─── Quoted passage ───
The first of the year’s minor league releases, Pro Debut gives us the rare chance to see logos from farm teams on the familiar base Topps design.  Brandon Nimmo with the Brooklyn Cyclones, Wilmer Flores with the Binghamton Mets, Travis d’Arnaud with the, um, Buffalo Bisons?

Card Design

So many things wrong with this card…

Pro Debut uses the same design we’ve seen in Topps Series 1 and Topps Series 2, which I really should have gotten around to reviewing by now.  So here it is in all its glory, the standard white border with a bit of color and a small spot of design by the name and team logo.  While the design won’t exactly turn any heads, the choice of team might.  Travis d’Arnaud never played for the Buffalo Bisons and the Bisons never used this logo as an affiliate of the New York Mets.  So what the heck is going on here?  Given how forthcoming Topps has been lately regarding its numerous problems, we may never know how this oddity came to be.  So I guess that leaves it to me to come up with a few crackpot theories to explain its origin.
───
** Your task **
Repeat the passage of the baseball card review between "So many things" and "explain its origin.", inclusive, word for word.
─── Supplied information ───
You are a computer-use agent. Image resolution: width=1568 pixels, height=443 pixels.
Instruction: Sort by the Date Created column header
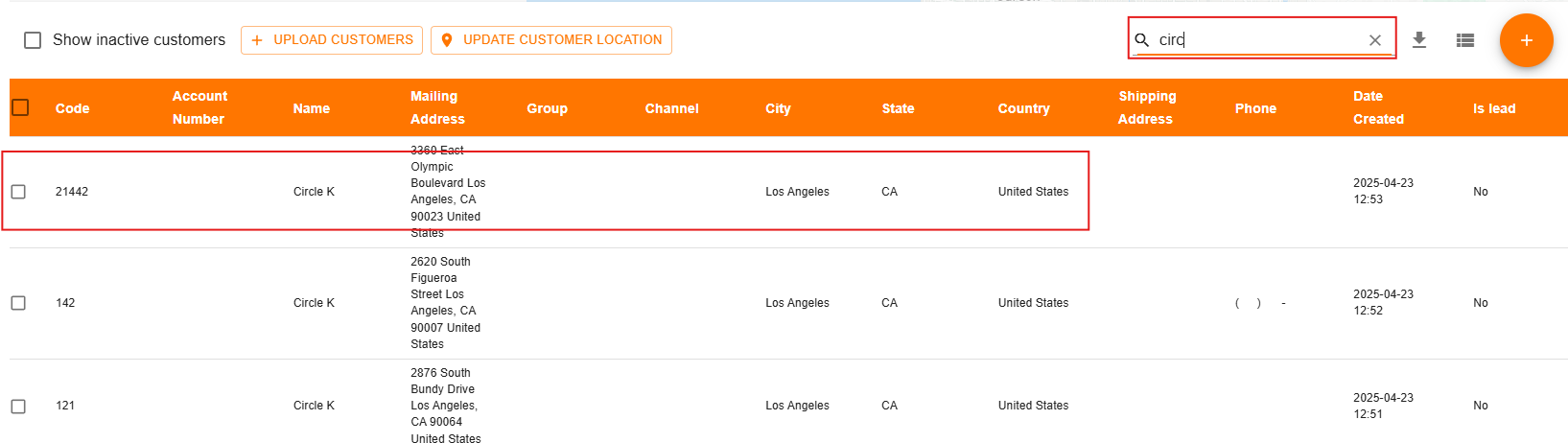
───
** Answer to the exercise **
So many things wrong with this card…

Pro Debut uses the same design we’ve seen in Topps Series 1 and Topps Series 2, which I really should have gotten around to reviewing by now.  So here it is in all its glory, the standard white border with a bit of color and a small spot of design by the name and team logo.  While the design won’t exactly turn any heads, the choice of team might.  Travis d’Arnaud never played for the Buffalo Bisons and the Bisons never used this logo as an affiliate of the New York Mets.  So what the heck is going on here?  Given how forthcoming Topps has been lately regarding its numerous problems, we may never know how this oddity came to be.  So I guess that leaves it to me to come up with a few crackpot theories to explain its origin.